The content recommendation system 800 may include at least a processor 801 and a display device 802. Wherein the processor 801 may comprise the content recommendation device 700 described above in connection with fig. 7. The display device may be configured to display the recommended content generated by the processor. It is to be understood that the processor may be a stand-alone processing unit for performing the content recommendation method. In some implementations, the content recommendation system can also include an input device such as a keyboard, mouse, or the like; a memory, such as a hard disk, for storing candidate object elements and candidate scene elements; a communication unit such as a network interface card of a LAN card, a modem, or the like, which performs communication processing via a network such as the internet; and a removable medium such as a magnetic disk, an optical disk, a magneto-optical disk, a semiconductor memory so that a computer program read out therefrom is installed in the memory as needed.

As another aspect, the present application also provides a computer-readable storage medium, which may be the computer-readable storage medium included in the apparatus in the above-described embodiments; or it may be a separate computer-readable storage medium that is not incorporated into the terminal device. The computer readable storage medium stores one or more programs, which may include program code for performing the methods illustrated in the flowcharts.

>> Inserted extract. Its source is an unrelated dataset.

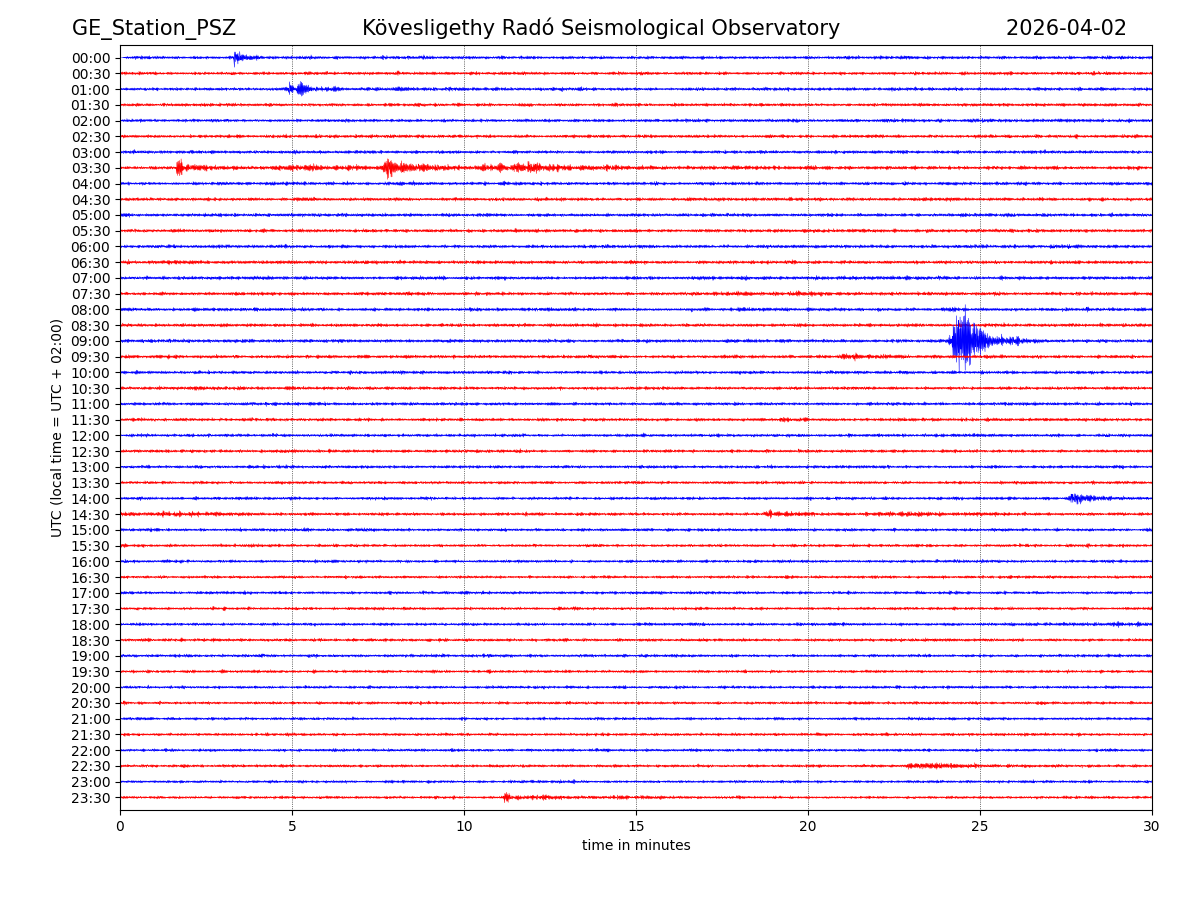Click the large seismic event on the 09:00 trace
Screen dimensions: 1200x900
point(964,341)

The flowchart and block diagrams in the figures illustrate the architecture, functionality, and operation of possible implementations of systems, apparatuses, methods and computer program products according to various embodiments of the present invention. In this regard, each block in the flowchart or block diagrams may represent a module, segment, or portion of code, which comprises one or more executable instructions for implementing the specified logical function(s). It should also be noted that, in some alternative implementations, the functions noted in the block may occur out of the order noted in the figures. For example, two blocks shown in succession may, in fact, be executed substantially concurrently, or the blocks may sometimes be executed in the reverse order, depending upon the functionality involved. It will also be noted that each block of the block diagrams and/or flowchart illustration, and combinations of blocks in the block diagrams and/or flowchart illustration, can be implemented by special purpose hardware-based systems which perform the specified functions or acts, or combinations of special purpose hardware and computer instructions.

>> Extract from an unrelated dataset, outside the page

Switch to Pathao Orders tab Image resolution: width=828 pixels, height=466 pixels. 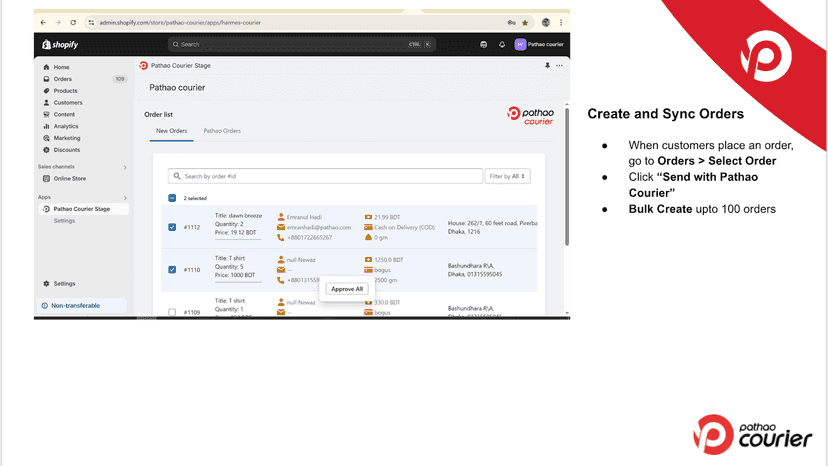[222, 131]
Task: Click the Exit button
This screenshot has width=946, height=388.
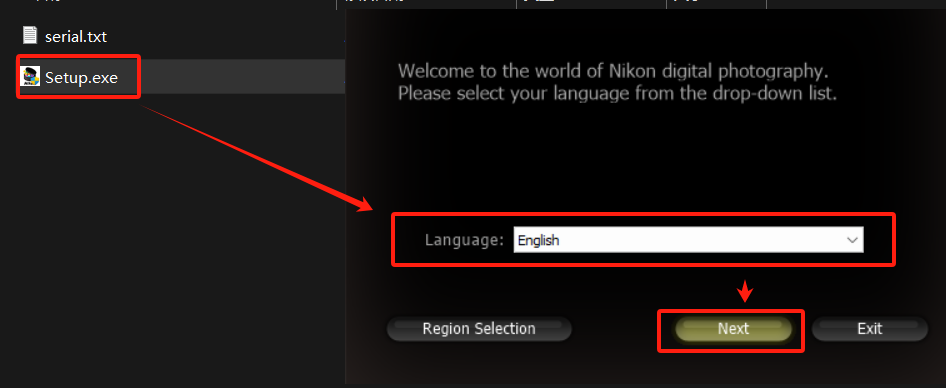Action: (869, 329)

The above description is only a preferred embodiment of the application and is illustrative of the principles of the technology employed. It will be appreciated by a person skilled in the art that the scope of the invention as referred to in the present application is not limited to the embodiments with a specific combination of the above-mentioned features, but also covers other embodiments with any combination of the above-mentioned features or their equivalents without departing from the inventive concept. For example, the above features may be replaced with (but not limited to) features having similar functions disclosed in the present application.

Claims

1. A method for recommending content, the method comprising:

acquiring user attribute information and environment attribute information;

synthesizing recommended content based on the user attribute information and the environment attribute information;

tracking a gaze focus position of a user; and

dynamically displaying the recommended content of the user at a display position corresponding to the sight focus position of the user, wherein the dynamic display comprises the following steps: determining sub-areas corresponding to users on a display screen, wherein the sub-areas corresponding to the users are different; and displaying the recommended content of the user on the sub-area of the display screen, and changing the corresponding sub-area according to the movement of the user.

2. The method of claim 1, wherein the composite recommendation comprises:

determining candidate content elements based on the user attribute information and/or the environment attribute information, the candidate content elements including candidate object elements and/or candidate scene elements; and

and synthesizing the recommended content according to the candidate object element and/or the candidate scene element.

3. The method of claim 2, wherein the obtaining user attribute information comprises:

acquiring an image of an area where the display position of the recommended content is located;

determining a user as a service object from the image; and

performing individual analysis and population analysis on the user.

4. The method of claim 3, the determining a user from the image as a service object, comprising:

detecting a pedestrian in the image and a gaze focus position of the pedestrian;

judging whether the sight focus position of the pedestrian is located at the display position of the recommended content; and

if yes, determining that the pedestrian is the user serving as the service object.

5. The method of any of claims 3-4, wherein the performing an individual analysis of the user comprises:

dividing each user in the image into a plurality of sub-images according to the human body part; and

the sub-images are analyzed using a classifier and/or a regressor to obtain user attribute information.

6. The method of any of claims 3-4, wherein the performing a group analysis on the users comprises grouping the users, comprising:

classifying the plurality of users in the image according to social relations by adopting a classifier based on the clothing, the association degree of the postures and the relative position information of the plurality of users in the image; and/or

And clustering a plurality of users in the image by utilizing the user attribute information based on the individual analysis result.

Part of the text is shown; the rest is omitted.